LA VILLA EMPAIN : TURBULENCES II
- Posted by Béatrice Cotte
- On 14 mai 2013
- Belgique, Bruxelles, Exposition, Fondation d'Art Contemporain
Centre d’art, lieu de rencontres et de découvertes, la Villa Empain est aussi un remarquable témoin de l’architecture Art Déco, construite au début des années 1930 dans des matériaux nobles. Cette belle demeure, qui a été restaurée par la Fondation Boghossian et ouverte au public en avril 2010, est aujourd’hui un endroit dédié au dialogue entre l’Orient et l’Occident.
La Villa Empain se distingue d’un musée par son atmosphère de maison privée et la beauté de ses éléments décoratifs. Les visiteurs s’y imprègnent d’une ambiance raffinée en découvrant à travers ses expositions d’autres modes de vie, d’autres cultures, d’autres regards sur le monde contemporain.
Actuellement, on peut y découvrir une très belle exposition : Turbulences II, montée en collaboration avec l’ Espace Culturel Louis Vuitton de Paris, une magnifique occasion pour FAWM de vous parler de ce lieu hors du commun !
La Villa Empain
C’est en 1930, âgé d’à peine 22 ans, que Louis Empain, second fils du richissime homme d’affaires Edouard Empain, se lance dans la construction de la villa qu’il se destine le long de l’avenue des Nations, rebaptisée plus tard avenue Franklin Roosevelt.
Photographie d’archives |
Le projet que conçoit l’architecte d’origine suisse Michel Polak illustre bien les goûts de Louis Empain: d’un côté, le luxe des matériaux et des détails chers à l’Art déco ; de l’autre, des lignes simples et symétriques dont toute ornementation superflue est bannie. Dès la fin des travaux, en 1934, le résultat fait sensation par ce curieux mélange de raffinement et de rigueur.
En 1937, s’installant au Canada, il renonce à sa somptueuse villa bruxelloise au profit de l’Etat belge, dans le but d’y installer le Musée royal des Arts décoratifs contemporains. Malheureusement, la guerre met prématurément fin aux activités du musée, la villa étant réquisitionnée par l’Armée allemande en novembre 1943.
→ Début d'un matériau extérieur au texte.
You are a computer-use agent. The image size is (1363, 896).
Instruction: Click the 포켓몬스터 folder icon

A la fin de la guerre, niant les clauses explicites de la donation du baron Empain, l’Etat belge prend la décision d’installer l’Ambassade d’URSS dans la villa. Cette décision sera contestée par la famille, qui récupère son bien à la fin des années 1960. Pendant quelques années, Louis Empain y présentera des expositions consacrées à l’art contemporain.
Vue depuis le salon d’honneur sur la piscine |
En 1973, il vend la villa à Monsieur Tcherkezian, un industriel du tabac. Ce dernier loue la propriété à la chaîne de radio et de télévision luxembourgeoise RTL qui l’occupera jusqu’au début des années 1990. Commence alors une période sombre pour la villa. Privée d’affectation, louée pour des événements ponctuels et revendue une nouvelle fois, elle sera partiellement détruite et vandalisée. Lorsque la Fondation Boghossian acquiert la Villa Empain en 2006, son état de délabrement avancé nécessite une complète restauration. Celle-ci est entamée durant l’été 2008, après le classement du site par le Gouvernement de la Région de Bruxelles-Capitale.
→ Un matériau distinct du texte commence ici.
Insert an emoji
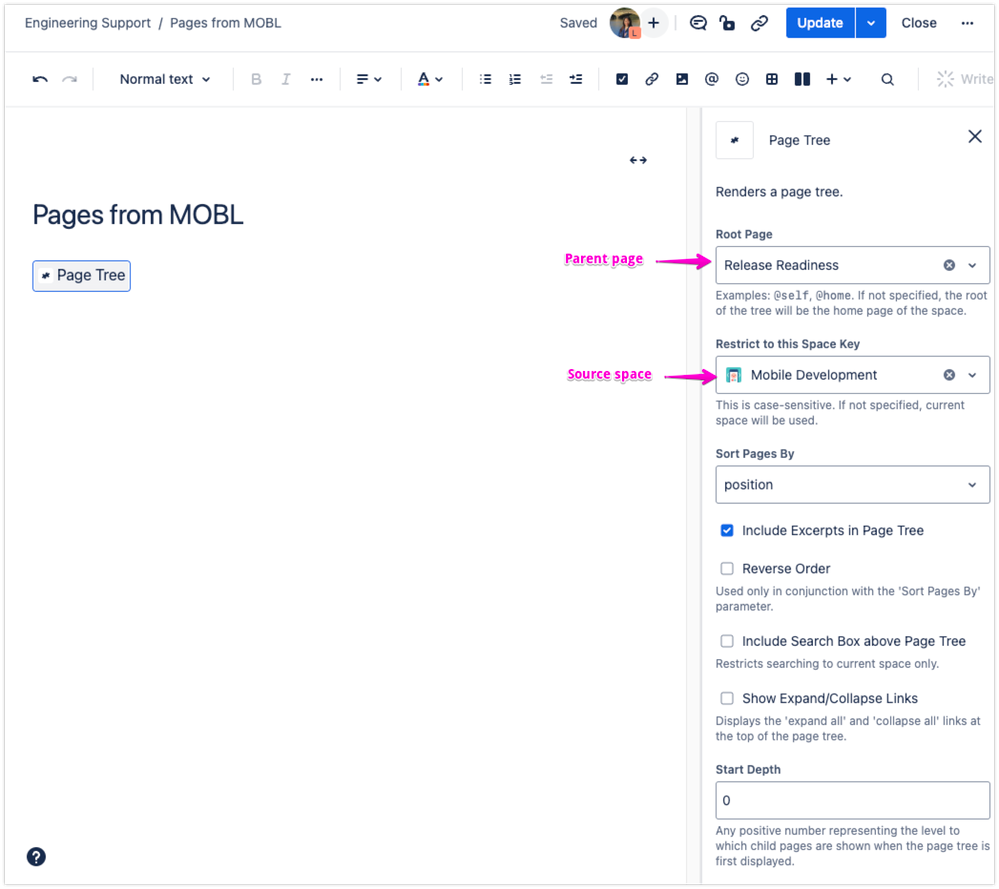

L’exposition Turbulences II
Cette exposition conçue par les historiens de l’art David Rosenberg et Pierre Sterckxs’inspire d’une réflexion sur les phénomènes de la turbulence, associés à l’art depuis les études faites à la Renaissance par Léonard de Vinci. 38 artistes contemporains originaires de différents pays et cultures ont été choisis et invités à y participer.
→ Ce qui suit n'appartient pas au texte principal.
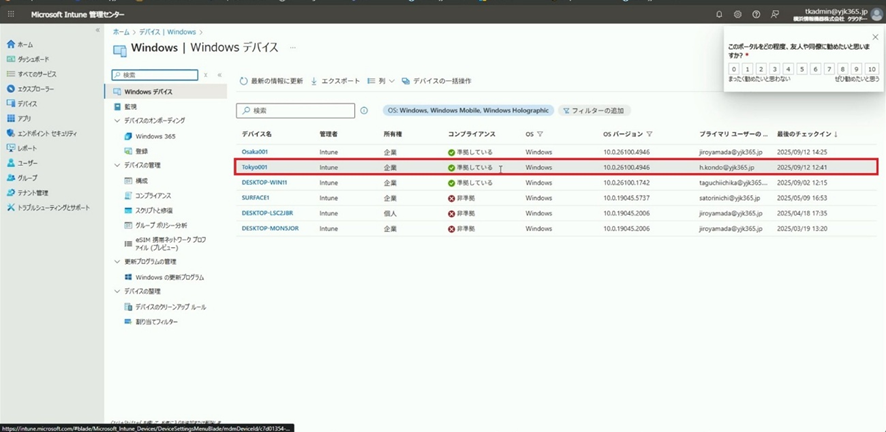Collapse the 更新プログラムの管理 section
Image resolution: width=886 pixels, height=432 pixels.
click(x=116, y=262)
Michel François, Enroulement, 2010, caoutchouc et plâtre, courtesy Galerie Kamel Mennour |
A l’origine, le mot « turbulence » désignait « le mouvement désordonné de la foule ». Léonard de Vinci a été le tout premier artiste à s’intéresser directement à ce processus et à employer le mot italien de « torbolenza ». Il était fasciné par les flux hydrauliques dont il multiplia les dessins de machines élévatrices d’eau, de tourbillons aquatiques ou aériens. Des artistes et penseurs de la seconde moitié du Quattrocento, Léonard de Vincia été sans nul doute celui qui aura le mieux saisi et représenté l’écartèlement lyrique et tragique d’un homme nouveau, entre le désordre chaotique et l’ordre de la raison.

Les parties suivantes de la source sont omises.